In [None]:
import pandas as pd

Let's import the OTU table and the associated mapping file

In [None]:
OTUtable=pd.read_csv('fullabsOTUsl7GL4PAcopy.csv',index_col='#OTU ID')
metadata=pd.read_csv('mapflcategoricalcopy.csv',header=[0,1])

In [None]:
#look at tables -type in

Because we imported the metadata table with a multi-index header, we need to set the row indices separately

In [None]:
#set row index as "index"
metadata = metadata.set_index("index")

#it sets as a wierd tuple, so needs to be fixed
rind = []
for ind in metadata.index:
    rind.append(ind[0])
metadata.index = rind

Look at the metdata table to observe the multi-indexing. Notice that all of my metadata columns are ranked/categorical from prior data analysis except sample depth.

In [None]:
metadata

Notice that i have not set an index column for metadata. This is because I am importing the dataframe with a multi-indexed header. The first row of headers indicates the type of data that the column header below is (index,continuous data, categorical data). 

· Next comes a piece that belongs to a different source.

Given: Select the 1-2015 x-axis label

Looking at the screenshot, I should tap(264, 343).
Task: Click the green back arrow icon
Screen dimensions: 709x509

We can slice along indices at varying levels by using the `metadata.xs` function. the syntax is `metadata.xs('index category',index level, axis)`. Let's examine the indexing a few different ways.

In [None]:
#access all columns with the level 0 index "categorical"
metadata.xs('categorical',level=0,axis=1)

notice that I get all 4 columns of data in the dataframe that are labelled at indexing level 0 as "categorical"

In [None]:
#access the column "sulfide" within that level
metadata.xs('categorical',level=0,axis=1)['sulfide']

Let's exame index level one. 

In [None]:
metadata.xs('sulfide',level=1,axis=1)

Notice that the level 0 index is visible as a column header

The first thing to do is filter our OTU table. First let's get rid of any OTUs that are empty in all samples, or any samples that have no OTU read counts (i.e., failed to amplify)

To do this, we can use the pandas `.all` function. The syntax is `(criterion).all(axis)`, where `axis=1` is across all columns and `axis=0` is across all rows. 

In [None]:
#show rows from OTU table that have na in all samples. 
OTUtable.loc[OTUtable.isna().all(axis=1)]

Notice that we only have an empty data table returned. This means there are no OTUs that need to be removed by this criterion. Now let's check the other way (are any samples all NAN?)

In [None]:
#show columns from OTU table that have na across all OTUs. 
OTUtable.isna().all(axis=0)

The function returns each column header as an index with an associated boolean value. In this case, the blank has NaN for all OTUs. Let's retrieve the column headers of the columns we want to keep...where the condition is False (the boolean object's indices). 

In [None]:
colsBoolobj=OTUtable.isna().all(axis=0)
keepCols=colsBoolobj.loc[colsBoolobj==False].index

Let's take a look at keepCols

In [None]:
keepCols

In [None]:
OTUtable=OTUtable[keepCols]

In [None]:
OTUtable

Now that we haved removed NaN we need to further filter our OTU table.

The pandas `str.contains` function can be used to search entire columns for substrings. In this case, we are going to use `.index` to search the OTU ID column that we have set as the index column for the data frame for chloroplasts. To search for multiple substrings at once, they can be entered into the `str.contains` function as one string and separated by a `|`

In [None]:
#show chloroplast entries in OTU table
OTUtable[OTUtable.index.str.contains('Chloroplast|chloroplast')]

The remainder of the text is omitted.